== Required action ==
Find all lines with the word "agent" in the material, then copy them.

== Excerpted records ==

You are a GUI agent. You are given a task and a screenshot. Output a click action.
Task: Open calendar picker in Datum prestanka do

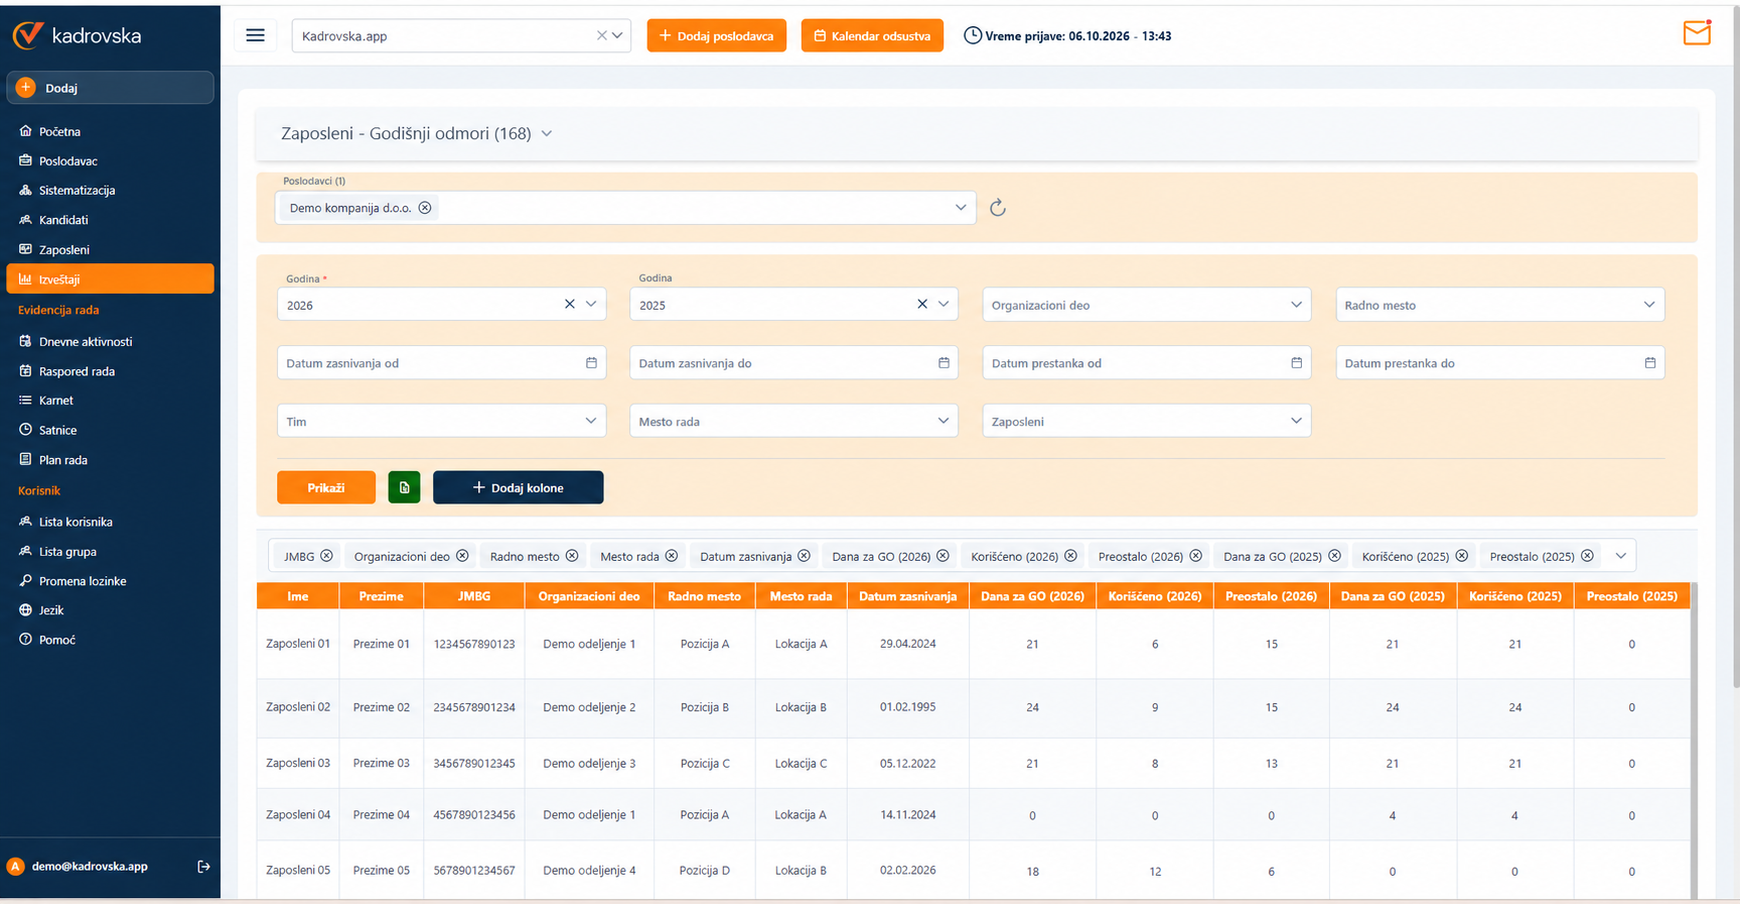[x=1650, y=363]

...

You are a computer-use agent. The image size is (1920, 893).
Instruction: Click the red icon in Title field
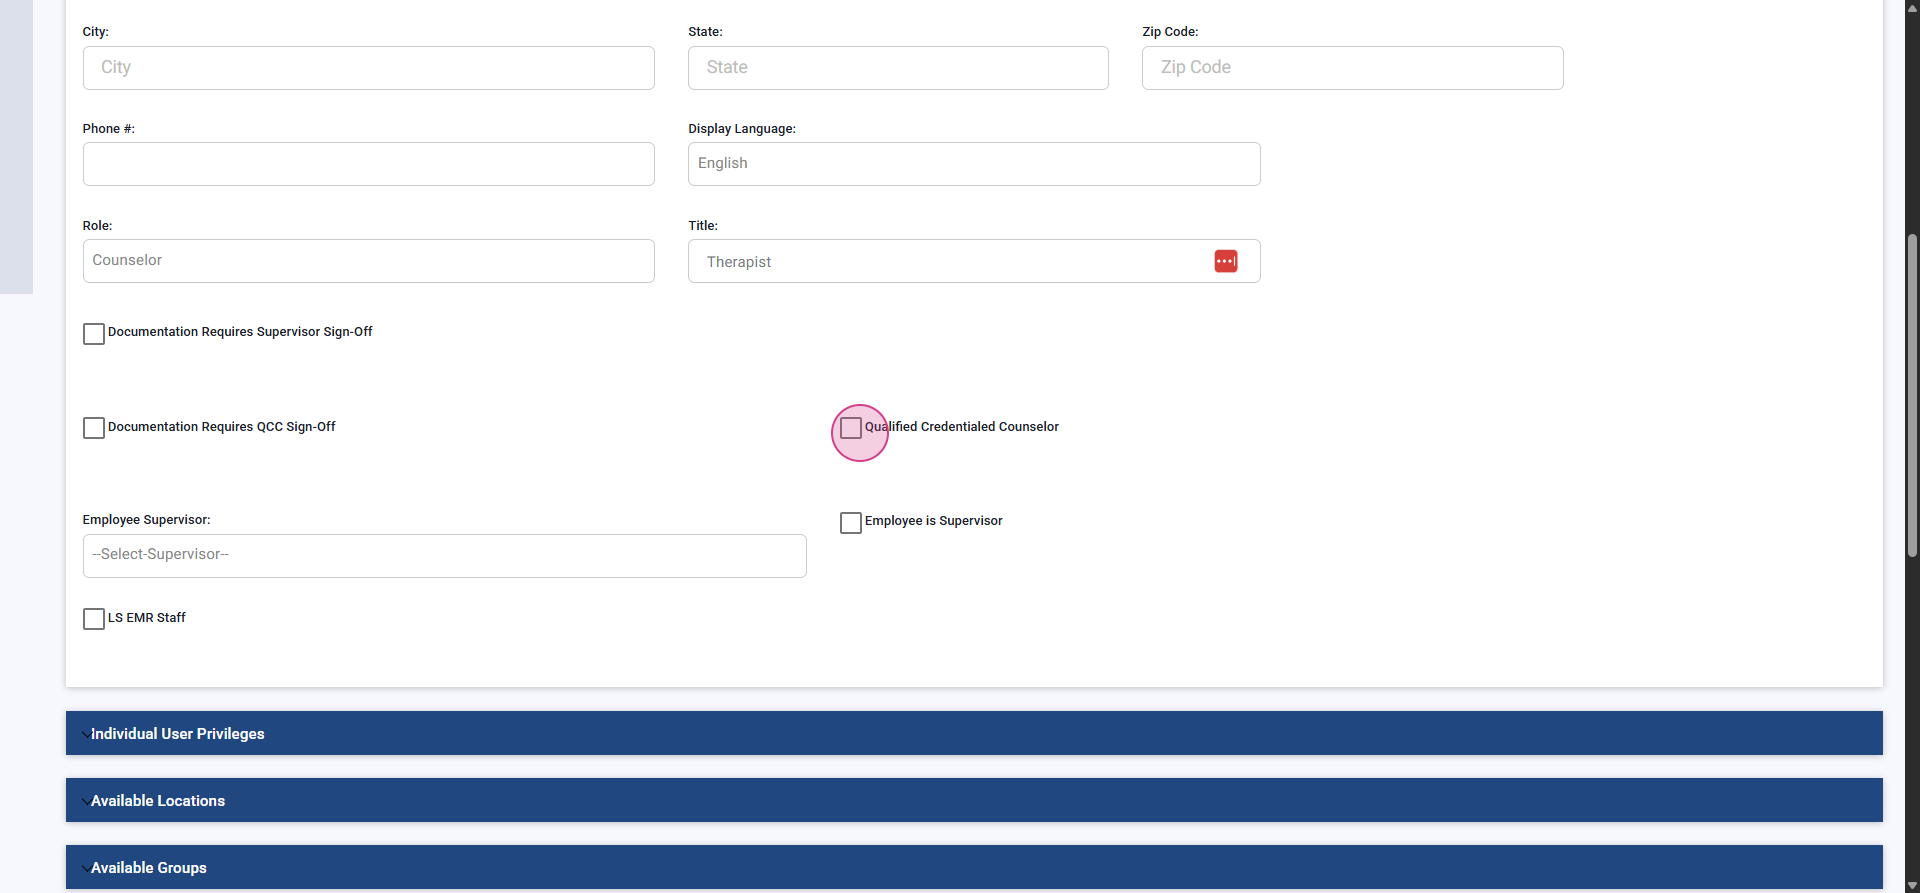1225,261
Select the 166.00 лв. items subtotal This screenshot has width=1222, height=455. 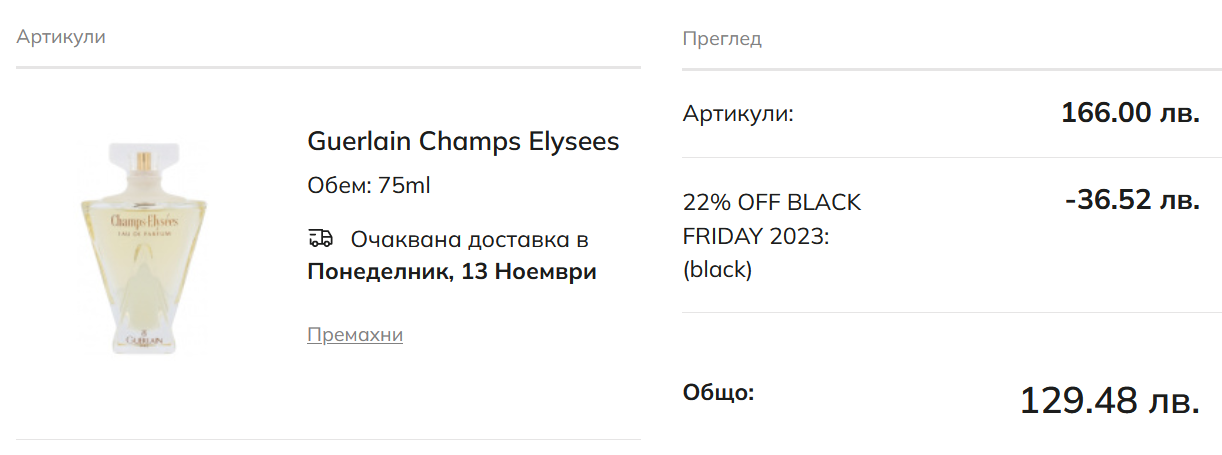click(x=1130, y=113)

== Written answer ==
You are a GUI agent. You are given a task and a screenshot. Output a click action.
You are a computer-use agent. The image size is (1920, 893).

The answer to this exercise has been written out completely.